[YOUR ASSIGNMENT]:
Among the records below, which lines contain the string "computer"? Report them.

Saved data entries
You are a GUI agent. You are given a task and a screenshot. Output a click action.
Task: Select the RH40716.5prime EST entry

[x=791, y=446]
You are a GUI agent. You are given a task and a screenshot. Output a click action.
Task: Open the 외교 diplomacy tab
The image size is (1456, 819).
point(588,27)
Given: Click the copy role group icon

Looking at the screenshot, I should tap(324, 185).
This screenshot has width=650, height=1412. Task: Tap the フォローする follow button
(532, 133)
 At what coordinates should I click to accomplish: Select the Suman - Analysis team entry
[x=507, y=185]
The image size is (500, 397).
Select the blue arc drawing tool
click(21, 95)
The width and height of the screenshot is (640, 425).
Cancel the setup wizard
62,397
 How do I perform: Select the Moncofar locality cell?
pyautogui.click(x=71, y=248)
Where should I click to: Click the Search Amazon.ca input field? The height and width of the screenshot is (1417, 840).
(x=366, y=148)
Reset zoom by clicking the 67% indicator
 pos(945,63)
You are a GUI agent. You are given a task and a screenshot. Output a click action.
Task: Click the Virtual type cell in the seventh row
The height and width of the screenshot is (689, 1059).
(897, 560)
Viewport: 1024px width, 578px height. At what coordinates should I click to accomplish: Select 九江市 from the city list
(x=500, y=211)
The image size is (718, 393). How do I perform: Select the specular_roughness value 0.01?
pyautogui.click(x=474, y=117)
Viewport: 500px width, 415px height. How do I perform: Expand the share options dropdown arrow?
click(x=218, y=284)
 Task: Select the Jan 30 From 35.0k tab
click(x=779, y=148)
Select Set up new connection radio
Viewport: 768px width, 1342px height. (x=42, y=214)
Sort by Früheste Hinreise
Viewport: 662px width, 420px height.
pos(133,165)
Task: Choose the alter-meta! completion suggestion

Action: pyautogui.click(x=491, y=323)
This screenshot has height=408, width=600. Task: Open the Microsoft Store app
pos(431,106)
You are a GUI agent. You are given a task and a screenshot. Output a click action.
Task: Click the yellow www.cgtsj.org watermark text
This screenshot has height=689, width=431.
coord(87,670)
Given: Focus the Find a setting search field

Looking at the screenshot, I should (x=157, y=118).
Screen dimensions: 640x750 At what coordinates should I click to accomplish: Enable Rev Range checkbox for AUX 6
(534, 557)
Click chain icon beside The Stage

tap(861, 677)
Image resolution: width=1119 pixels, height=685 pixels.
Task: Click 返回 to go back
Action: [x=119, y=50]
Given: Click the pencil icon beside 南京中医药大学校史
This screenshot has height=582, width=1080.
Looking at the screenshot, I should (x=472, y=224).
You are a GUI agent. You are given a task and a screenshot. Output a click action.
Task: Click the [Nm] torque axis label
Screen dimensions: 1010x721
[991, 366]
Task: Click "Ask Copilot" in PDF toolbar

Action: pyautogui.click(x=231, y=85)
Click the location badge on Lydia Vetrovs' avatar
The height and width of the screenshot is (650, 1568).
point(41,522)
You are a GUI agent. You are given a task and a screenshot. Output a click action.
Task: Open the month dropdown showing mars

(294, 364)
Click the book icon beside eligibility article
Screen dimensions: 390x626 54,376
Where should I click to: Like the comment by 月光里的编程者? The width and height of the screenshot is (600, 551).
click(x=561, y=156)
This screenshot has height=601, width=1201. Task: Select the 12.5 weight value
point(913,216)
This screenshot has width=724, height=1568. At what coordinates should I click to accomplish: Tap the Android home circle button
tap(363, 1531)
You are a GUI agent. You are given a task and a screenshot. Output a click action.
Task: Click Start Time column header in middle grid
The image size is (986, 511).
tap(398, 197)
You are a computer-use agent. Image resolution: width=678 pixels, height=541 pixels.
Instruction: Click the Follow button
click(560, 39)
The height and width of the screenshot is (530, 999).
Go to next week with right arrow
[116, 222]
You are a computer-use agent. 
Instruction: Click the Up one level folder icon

[EXERCISE ANSWER]:
You are a computer-use agent. Image resolution: width=678 pixels, height=541 pixels.
You are a computer-use agent. 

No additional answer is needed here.